JARID2 contacts nascent RNAs. (A) Procedure for obtaining JARID2 PAR-CLIP data as a function of mESC differentiation. (B) Histogram of mapped CLIP tags reads to the whole genome. Three genome categories for read assignments, which are exon, intron, and promoter regions (from the TSS to −3 kb), are shown in sense (black bar) and antisense (gray bar) directions. (C) Schematic of Ntn1, Xkr6, and Foxo3 gene loci.
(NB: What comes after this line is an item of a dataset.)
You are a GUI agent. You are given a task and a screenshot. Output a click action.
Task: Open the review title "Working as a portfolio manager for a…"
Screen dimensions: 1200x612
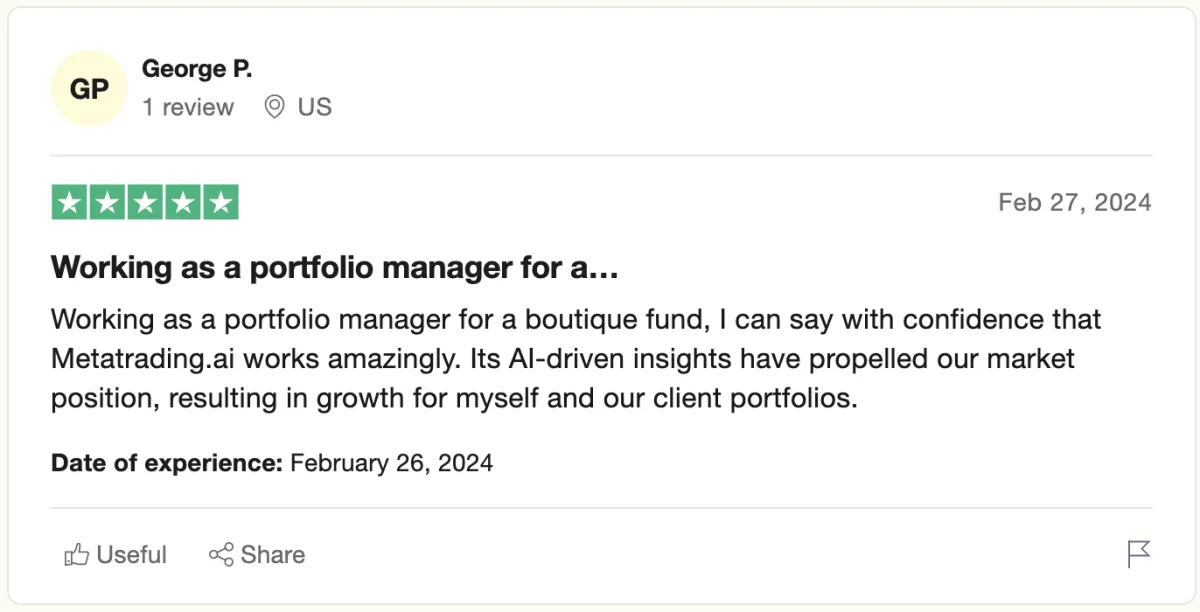[x=335, y=268]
Unique JARID2 PAR-CLIP-tags are shown in bars with blue (plus strand) and dark red (minus strand). (Rep1–3) Biological replicates. Note that there are upstream CLIP tags that originated from Ntn1 alternative transcript ENSMUST00000108674. TSSs are shown by arrows.

Figure 4.

Dynamics of JARID2–nascent RNA interaction correlates with gene expression during mESC differentiation. (A) JARID2 CLIP tag mapping to two representative lncRNAs before and after RA-mediated differentiation in mESCs. (B) MA plots for JARID2–RNA interaction on gene bodies, comparing undifferentiated versus differentiating mESCs. The graph indicates fold change (logFC; Y-axis) versus abundance (logCPM; X-axis) of mapped CLIP tags. Differentially binding genes (DBGs) with an FDR < 0.05 (red dots) and 0.25 < FDR < 0.05 (green dots) are displayed. (C, left) Heat maps for mRNA levels in undifferentiated versus differentiating mESCs, showing up-regulated (gain of JARID2–RNA interaction; FDR > 0.05, logFC > 1) and down-regulated (loss of JARID2–RNA interaction; FDR > 0.05, logFC < −1) DBGs (see Supplemental Table S5). (Right) Differential expression is also displayed with individual bars. Data were obtained from GSE43221 (Kashyap et al. 2013).